Any punter could have predicted the score line of this feisty encounter from the very kick off; it was merely a case of which side could grab the deciding goal.
The two halves somewhat merged into each other, with chances as scarce as a confirmed sighting of Lord Lucan. Adam Graham had the best chance of the first half for the visitors, perhaps put off by the brilliant sheen of the Bancroft keeper’s veneers. Not for the first time this season, the Harrow defence was rock solid, with Fife and Stirrat particularly dominant in the middle.
At half time the camp was full of positivity, along with minor bouts of frost bite. Beautiful it was not but mightily effective it certainly was. A side order of more of the same was requested for the remaining 45 minutes.

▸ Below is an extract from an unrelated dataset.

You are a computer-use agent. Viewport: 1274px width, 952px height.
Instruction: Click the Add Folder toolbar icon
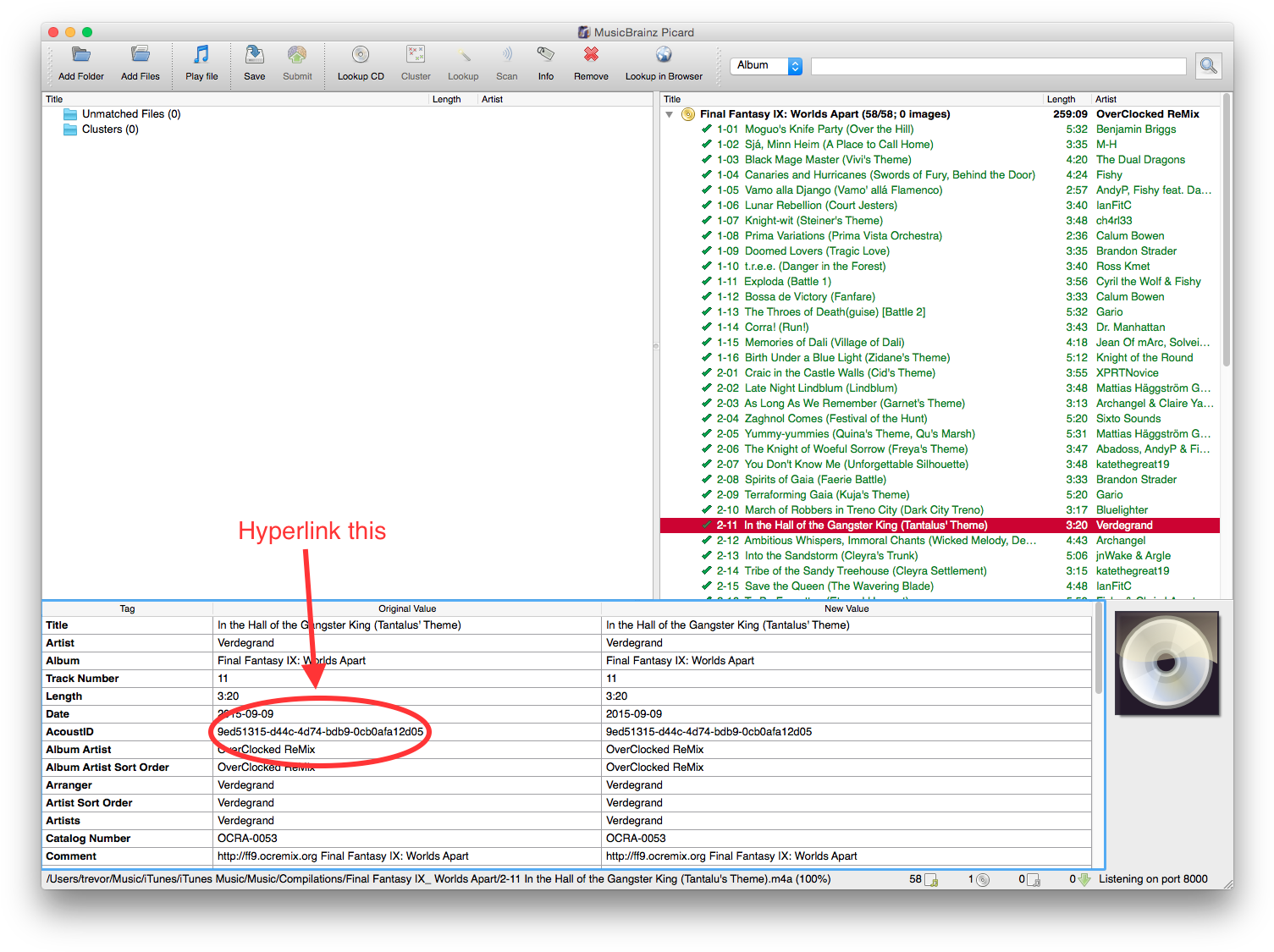pos(81,56)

Another sterling effort in the second half saw tempers flare somewhat. Kapoor had come in for particular slack all day and was scythed down by some fairly ungainly challenges. Fife, Kapo’s bodyguard from last year’s game, once again took exception to the treatment of his comrade, kicking out at a rather burly hulk in Bancroft’s midfield. Being the reasonable, mild mannered chap that he had shown himself to be throughout the game, said member of the opposition responded in kind, lashing out and catching Fife square in the chops.
To add to all of the confusion, the Bancroft full back then unleashed a venomous cross-field back pass which his keeper kept out of his own net at full stretch, bending the rules slightly as the referee tended to the ensuing melee. Two minutes of utter chaos in an otherwise fairly turgid affair.
Sadly, it was Bancroft that stole the elusive goal. Their striker did well to manufacture a yard just inside the box, shooting on the turn and slicing his shot which helped the ball to loop into the top corner. As the 1937 novel by James Curtis would suggest, There Ain’t No Justice.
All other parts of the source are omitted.